Maxima: creating a function that acts on parts of a string - regex

Context: I'm using Maxima on a platform that also uses KaTeX. For various reasons related to content management, this means that we are regularly using Maxima functions to generate the necessary KaTeX commands.
I'm currently trying to develop a group of functions that will facilitate generating different sets of strings corresponding to KaTeX commands for various symbols related to vectors.
Problem
I have written the following function makeKatexVector(x), which takes a string, list or list-of-lists and returns the same type of object, with each string wrapped in \vec{} (i.e. makeKatexVector(string) returns \vec{string} and makeKatexVector(["a","b"]) returns ["\vec{a}", "\vec{b}"] etc).
/* Flexible Make KaTeX Vector Version of List Items */
makeKatexVector(x):= block([ placeHolderList : x ],
if stringp(x) /* Special Handling if x is Just a String */
then placeHolderList : concat("\vec{", x, "}")
else if listp(x[1]) /* check to see if it is a list of lists */
then for j:1 thru length(x)
do placeHolderList[j] : makelist(concat("\vec{", k ,"}"), k, x[j] )
else if listp(x) /* check to see if it is just a list */
then placeHolderList : makelist(concat("\vec{", k, "}"), k, x)
else placeHolderList : "makeKatexVector error: not a list-of-lists, a list or a string",
return(placeHolderList));
Although I have my doubts about the efficiency or elegance of the above code, it seems to return the desired expressions; however, I would like to modify this function so that it can distinguish between single- and multi-character strings.
In particular, I'd like multi-character strings like x_1 to be returned as \vec{x}_1 and not \vec{x_1}.
In fact, I'd simply like to modify the above code so that \vec{} is wrapped around the first character of the string, regardless of how many characters there may be.
My Attempt
I was ready to tackle this with brute force (e.g. transcribing each character of a string into a list and then reassembling); however, the real programmer on the project suggested I look into "Regular Expressions". After exploring that endless rabbit hole, I found the command regex_subst; however, I can't find any Maxima documentation for it, and am struggling to reproduce the examples in the related documentation here.
Once I can work out the appropriate regex to use, I intend to implement this in the above code using an if statement, such as:
if slength(x) >1
then {regex command}
else {regular treatment}
If anyone knows of helpful resources on any of these fronts, I'd greatly appreciate any pointers at all.

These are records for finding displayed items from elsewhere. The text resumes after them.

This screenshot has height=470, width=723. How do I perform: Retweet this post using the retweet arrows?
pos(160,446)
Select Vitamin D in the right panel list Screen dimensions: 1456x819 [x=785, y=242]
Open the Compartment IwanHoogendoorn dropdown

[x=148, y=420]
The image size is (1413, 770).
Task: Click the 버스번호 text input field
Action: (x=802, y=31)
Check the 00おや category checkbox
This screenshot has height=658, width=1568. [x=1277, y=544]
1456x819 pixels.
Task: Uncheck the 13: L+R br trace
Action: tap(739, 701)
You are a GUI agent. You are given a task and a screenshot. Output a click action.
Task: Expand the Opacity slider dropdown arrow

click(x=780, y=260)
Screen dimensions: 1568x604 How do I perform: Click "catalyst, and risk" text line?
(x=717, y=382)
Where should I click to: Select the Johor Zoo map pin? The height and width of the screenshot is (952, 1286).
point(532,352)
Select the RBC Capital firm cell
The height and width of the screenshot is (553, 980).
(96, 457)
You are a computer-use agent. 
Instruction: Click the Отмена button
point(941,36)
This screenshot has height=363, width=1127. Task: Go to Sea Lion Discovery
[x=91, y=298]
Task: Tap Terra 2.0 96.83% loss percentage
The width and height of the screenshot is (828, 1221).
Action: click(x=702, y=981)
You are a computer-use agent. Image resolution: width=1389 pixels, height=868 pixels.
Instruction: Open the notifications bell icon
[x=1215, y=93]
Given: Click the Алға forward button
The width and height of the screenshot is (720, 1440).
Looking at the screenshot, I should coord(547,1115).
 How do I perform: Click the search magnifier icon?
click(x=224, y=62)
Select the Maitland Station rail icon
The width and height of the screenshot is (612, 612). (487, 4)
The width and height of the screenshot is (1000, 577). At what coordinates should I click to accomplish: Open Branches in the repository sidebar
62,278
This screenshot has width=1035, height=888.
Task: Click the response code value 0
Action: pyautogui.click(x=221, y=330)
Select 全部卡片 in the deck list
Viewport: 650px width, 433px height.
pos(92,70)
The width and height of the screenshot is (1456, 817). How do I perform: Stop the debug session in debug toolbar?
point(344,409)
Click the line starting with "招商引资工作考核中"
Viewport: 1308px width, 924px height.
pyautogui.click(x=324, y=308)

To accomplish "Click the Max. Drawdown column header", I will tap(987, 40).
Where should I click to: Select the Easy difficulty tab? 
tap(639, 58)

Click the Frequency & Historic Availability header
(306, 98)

Looks like you got the regex approach working, that's great. My advice about handling subscripted expressions in TeX, however, is to avoid working with names which contain underscores in Maxima, and instead work with Maxima expressions with indices, e.g. foo[k] instead of foo_k. While writing foo_k is a minor convenience in Maxima, you'll run into problems pretty quickly, and in order to straighten it out you might end up piling one complication on another.
E.g. Maxima doesn't know there's any relation between foo, foo_1, and foo_k -- those have no more in common than foo, abc, and xyz. What if there are 2 indices? foo_j_k will become something like foo_{j_k} by the preceding approach -- what if you want foo_{j, k} instead? (Incidentally the two are foo[j[k]] and foo[j, k] when represented by subscripts.) Another problematic expression is something like foo_bar_baz. Does that mean foo_bar[baz], foo[bar_baz] or foo_bar_baz?
The code for tex(x_y) yielding x_y in TeX is pretty old, so it's unlikely to go away, but over the years I've come to increasing feel like it should be avoided. However, the last time it came up and I proposed disabling that, there were enough people who supported it that we ended up keeping it.
Something that might be helpful, there is a function texput which allows you to specify how a symbol should appear in TeX output. For example:
(%i1) texput (v, "\\vec{v}");
(%o1) "\vec{v}"
(%i2) tex ([v, v[1], v[k], v[j[k]], v[j, k]]);
$$\left[ \vec{v} , \vec{v}_{1} , \vec{v}_{k} , \vec{v}_{j_{k}} ,
\vec{v}_{j,k} \right] $$
(%o2) false
texput can modify various aspects of TeX output; you can take a look at the documentation (see ? texput).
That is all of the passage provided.